Here is an example of getting all the results from a returned iterator
static async getAllResults(iterator) {
let results = [];
let res = {done: false};
while (!res.done) {
res = await iterator.next();
if (res && res.value && res.value.value) {
let val = res.value.value.toString('utf8');
if (val.length > 0) {
results.push(JSON.parse(val));
}
}
if (res && res.done) {
try {
await iterator.close();
}
catch(err) {
// log a warning
}
return results;
}
}
}
Note that if you get back a large result set this could have performance and resource implications.

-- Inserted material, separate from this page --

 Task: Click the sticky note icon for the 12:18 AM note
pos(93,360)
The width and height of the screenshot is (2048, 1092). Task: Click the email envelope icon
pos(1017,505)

Composer models defined relationships to other resources. These would usually be defined as a string which referenced the specific asset/participant. This took the form
resource:[classname]#[identifier]
For example in the trade-network example, here is a commodity with a reference to the T1
trader in the owner field.
{
tradingSymbol: 'AcmeShares',
desciption: 'Shares in the Acme corporation',
mainExchange: 'NASDAQ',
quantity: 1234,
owner: 'resource:org.example.trading.Trader#T1'
}
The resolve
api would traverse the resource converting any relationship (including any relationships in a relationship that itself was resolved) to their true value. So for example if Trader T1 looked like
{
tradeId: 'T1',
firstName: 'Alex',
lastName: 'Bloggs'
}
The resolving the commodity would result in an object with the structure
{
tradingSymbol: 'AcmeShares',
desciption: 'Shares in the Acme corporation',
mainExchange: 'NASDAQ',
quantity: 1234,
owner: {
tradeId: 'T1',
firstName: 'Alex',
lastName: 'Bloggs'
}
}
This is purely a composer capability linked to it's modeling capabilities and so there is nothing in fabric to assist. You would need to have these resource references yourself as required.
resolveAll
would just get all (using getAll) the resources in the specified registry and resolve each one.